Good sermon. On point in speaking to me. If there's an especially loud laugh in there, that might have been me too. haha
Our teaching pastor (while our church continues to seek a permanent lead pastor) taught on the example of Caleb in the Old Testament as a model for followers of Christ this morning. Source texts included Numbers 13 and 14 and Joshua 15.
I loved the example of Caleb's daughter, Achsah, asking her dad for land and springs in Joshua 15 and Caleb being equipped to grant her request because he had been faithful 40 years prior, had remained faithful to God for the 40 years since, and God rewarded his faithfulness.
Our interim pastor started a new series on the structure of and roles in the local church. The main text was 1 Thessalonians 5:12-19 (and may continue on to verses 20-22 next week; the service ran long as it was):
Now we ask you, brothers, to give recognition to those who labor among you and lead you in the Lord and admonish you, and to regard them very highly in love because of their work. Be at peace among yourselves. And we exhort you, brothers: warn those who are irresponsible, comfort the discouraged, help the weak, be patient with everyone. See to it that no one repays evil for evil to anyone, but always pursue what is good for one another and for all.
Give thanks in everything,
for this is God’s will for you in Christ Jesus.
Don’t stifle the Spirit.
Our interim pastor taught on Romans 12:1-9 as part of a series on church structure.

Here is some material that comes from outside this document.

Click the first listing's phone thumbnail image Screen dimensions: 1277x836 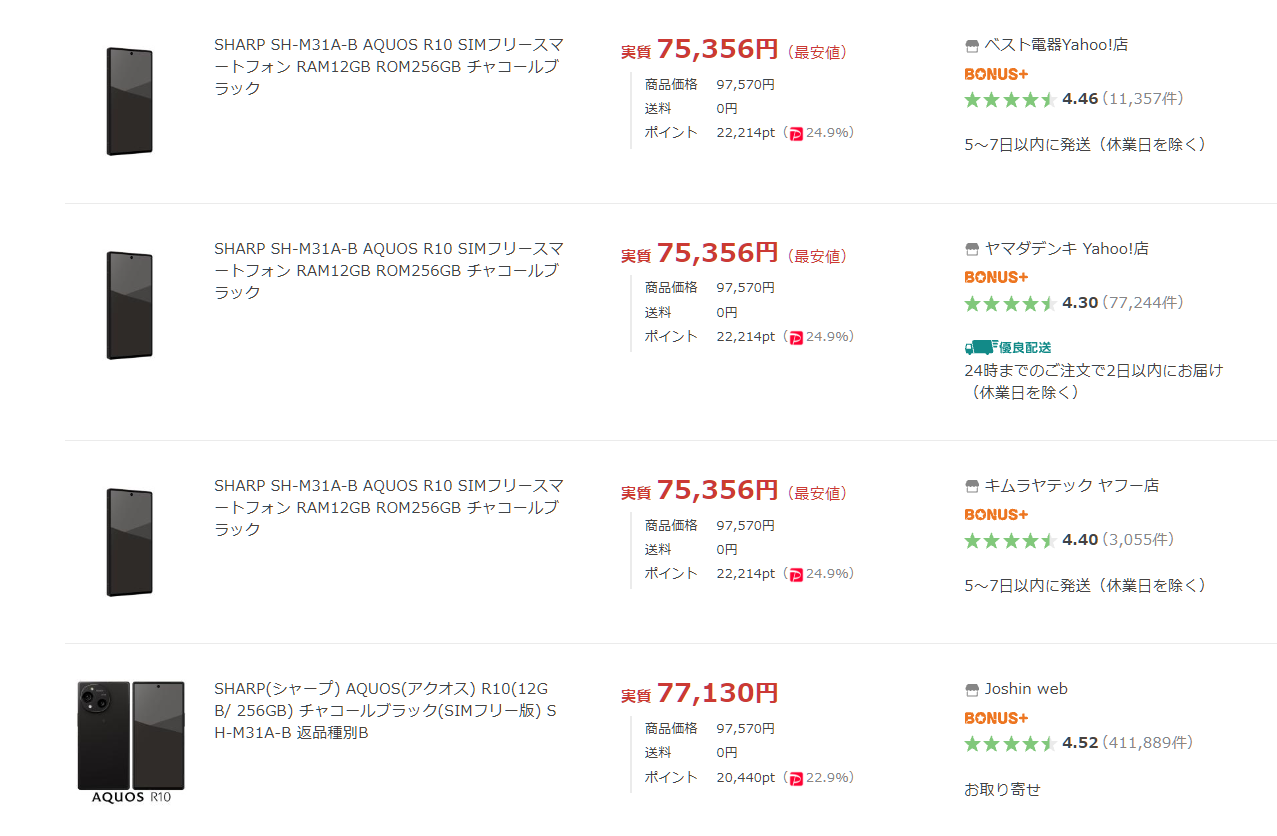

Therefore, brothers, by the mercies of God, I urge you to present your bodies as a living sacrifice, holy and pleasing to God; this is your spiritual worship. Do not be conformed to this age, but be transformed by the renewing of your mind, so that you may discern what is the good, pleasing, and perfect will of God.
For by the grace given to me, I tell everyone among you not to think of himself more highly than he should think. Instead, think sensibly, as God has distributed a measure of faith to each one. Now as we have many parts in one body, and all the parts do not have the same function, in the same way we who are many are one body in Christ and individually members of one another. According to the grace given to us, we have different gifts:
use it according to the standard of one’s faith;
if service, in service;
if teaching, in teaching;
if exhorting, in exhortation;
giving, with generosity;
leading, with diligence;
showing mercy, with cheerfulness.
Love must be without hypocrisy. Detest evil; cling to what is good.
So! Was waiting for this link to get posted. Didn't see it on the church website, but it was on the Vimeo already. Oh well.
This week, the sermon was on being made for community. It's a transition one-off between series. There's a lot of lead-in and chatter compared to his usually very linear-exegetical style, but it was still a poignant and biblically defensible sermon.
Was also the first time since Spectre-6 was born that we made it back to church. Was nice.
Missed church last week, and I forgot to post the video because of it. The sequel to Marriage and Men is Marriage and Women. The pastor did a smart thing and co-taught with his wife (she did most of the teaching) to help make sure that the words were heard rather than ignored because a man is telling women what to do. In any case, it was a good sermon, and there was plenty for guys to learn from too:
Then, this weekend, the subject was Marriage and Conflict. Good lessons within the lesson for everyone, not just married folk. But extra helpful for married folk.